## [Work instructions]
Reproduce every one of the following entries word for word, line by line, with nothing changed.

## [Dataset entries]
::::

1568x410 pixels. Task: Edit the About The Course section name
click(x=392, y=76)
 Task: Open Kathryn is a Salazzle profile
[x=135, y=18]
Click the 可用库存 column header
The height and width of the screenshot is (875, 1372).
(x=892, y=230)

::::

## [Response]
1568x410 pixels. Task: Edit the About The Course section name
click(x=392, y=76)
 Task: Open Kathryn is a Salazzle profile
[x=135, y=18]
Click the 可用库存 column header
The height and width of the screenshot is (875, 1372).
(x=892, y=230)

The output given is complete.